Another question might be how much sense it truely makes to draw these comparisons. Because as also indicated, my practice wasn't exactly straight hard-core vipassana technique, it was more of a freestyle mix and probably closer to Zen, and not restricted to the cushion at all.

Anyway thanks again for your advice. I understand it ultimately doesn't matter what to call it, and what's most important is the reality of how it impacts life. And in this sense, I have to say I'm also starting to appreciate the Zen perspective on this more and more. And it bears remembering that no map is ever the territory. Nonetheless, some external reference often comes in handy in avoiding further delusion, and possibly to adjust ones practice accordingly.
  • MarkMeijer
  • Topic Author
14 years 2 months ago #83175 by MarkMeijer
Replied by MarkMeijer on topic RE: Stream Entry
By the way there may have been a spike in concentration, I actually spent the rest of that day doing my activities (walking, preparing food, eating, etc) and non-activities (didn't do much else) with a sense of meditation. Because at the time I figured it to be just some kind of undefined "meditative experience" (I didn't know anything about maps and models), and I wanted to use it to boost my practice.

I also know I've had a decent period of what felt like relatively solid present-moment awareness around that time, but it certainly has weakened since then. I've never been consistently disciplined in my practice (although more disciplined than I've ever been with anything else). But it's difficult to say exactly how my concentration and mindfulness these days compares to, say, a year ago.

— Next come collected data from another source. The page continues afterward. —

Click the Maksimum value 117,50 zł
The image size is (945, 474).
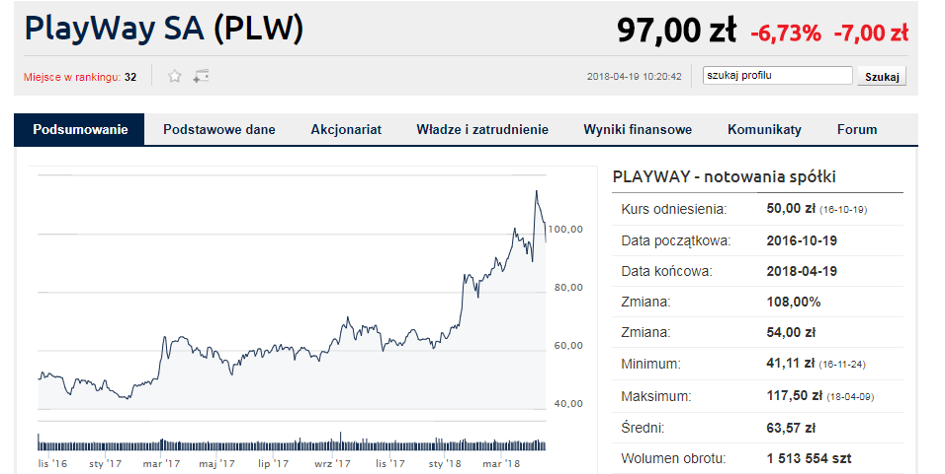[794, 396]
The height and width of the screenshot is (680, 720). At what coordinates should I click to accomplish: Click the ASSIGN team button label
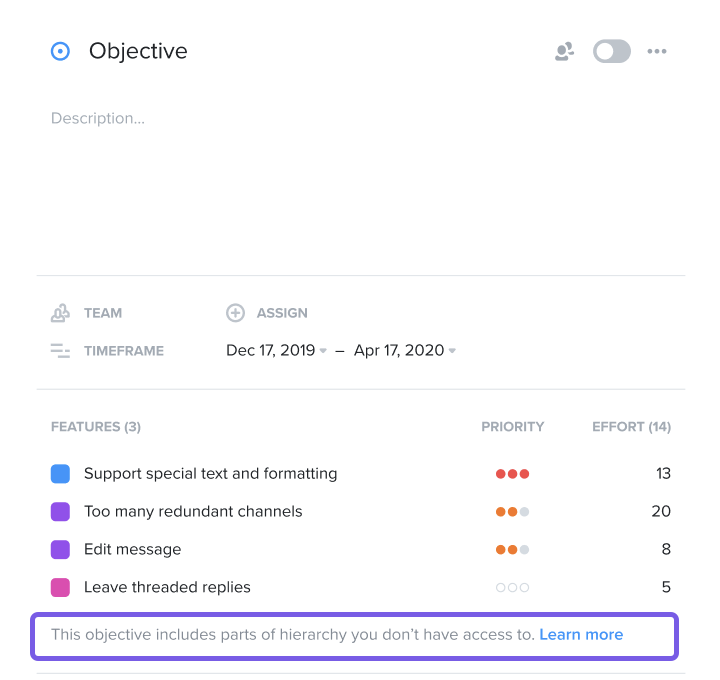pos(282,313)
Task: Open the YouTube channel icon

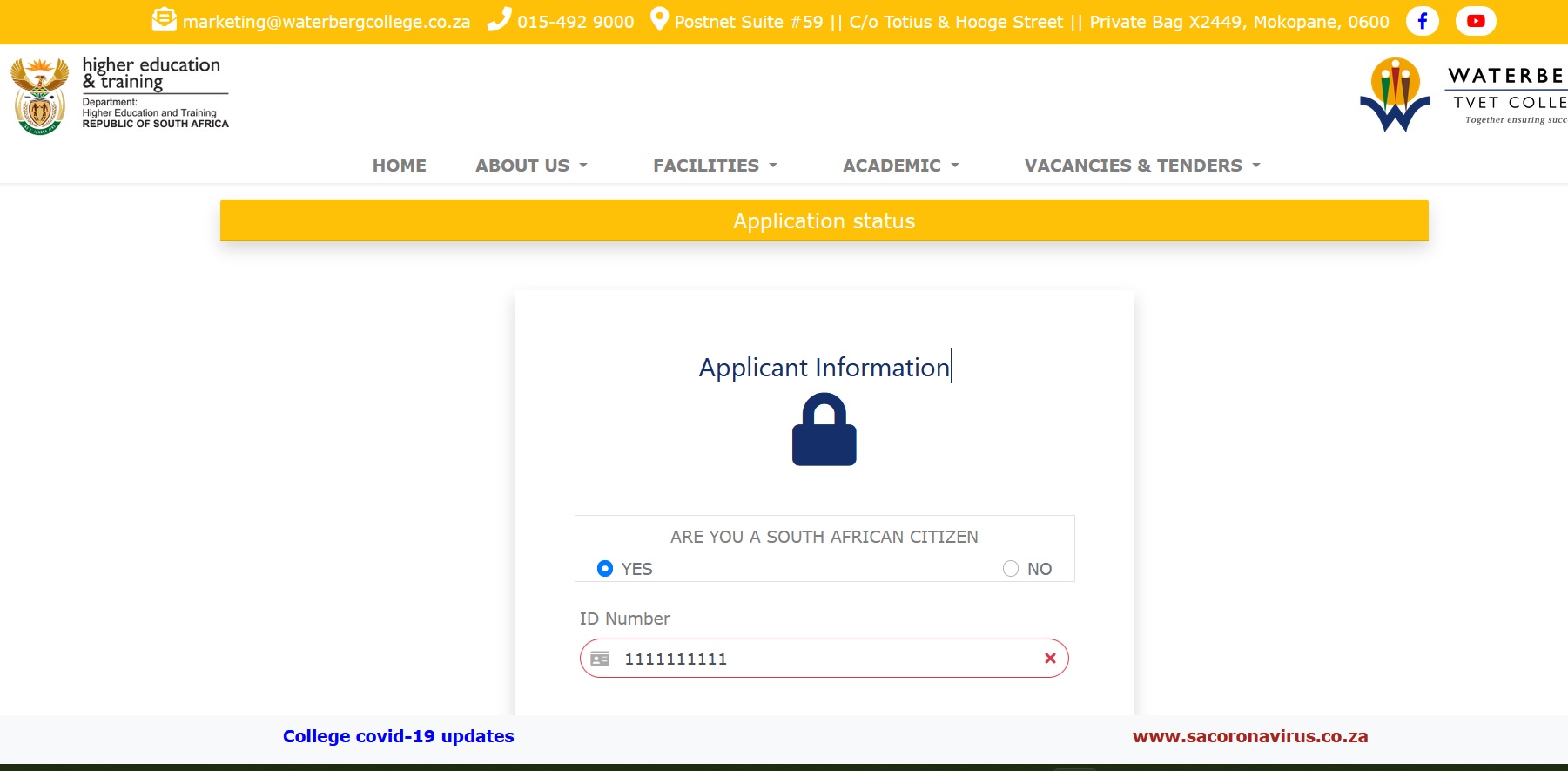Action: [1476, 21]
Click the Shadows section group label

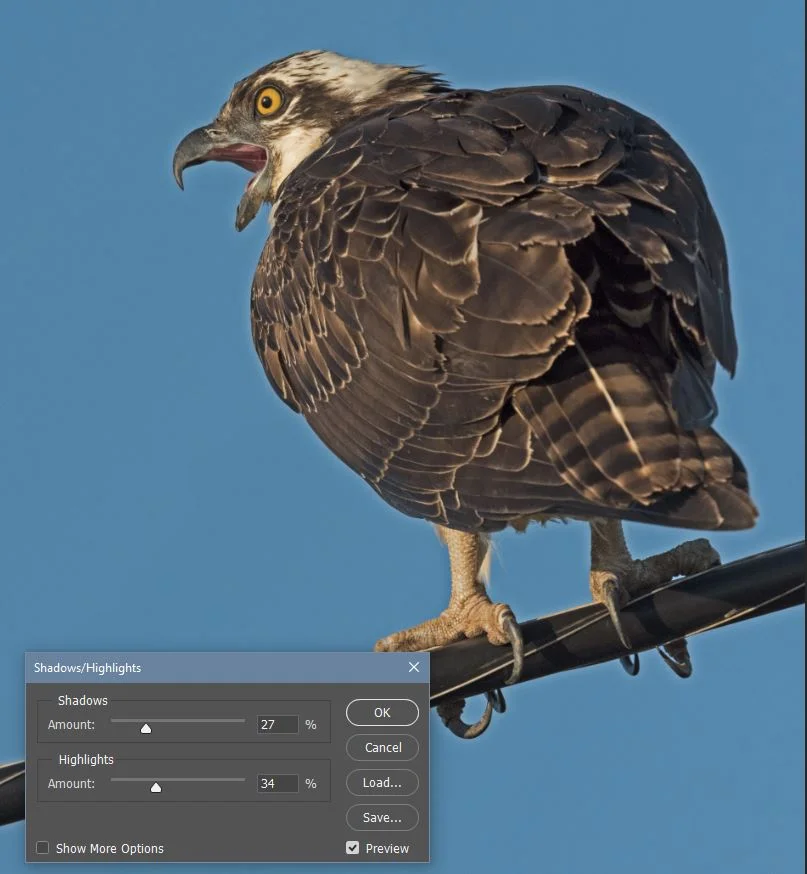[x=82, y=700]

As for gaps and blips, I'm not sure I would have enough skill to discern that, unless perhaps if I was paying attention to it. So in fairness I have to say that I don't really remember anything about the exact moment when that bliss started, except that the onset was very sudden and unexpected (I was basically just out driving), and from that moment on it very gradually faded out.
  • WF566163
  • Topic Author
14 years 2 months ago #83176 by WF566163
Replied by WF566163 on topic RE: Stream Entry
Hey Mark,

I enjoyed reading your post and I think you have a healthy way of looking at this. The one way to know for sure is to keep practicing and keep reporting what is going on specifically. If it stream entry, this will become apparent as more shifts follow and if not that should become apparent as well. Thank you for sharing your practice.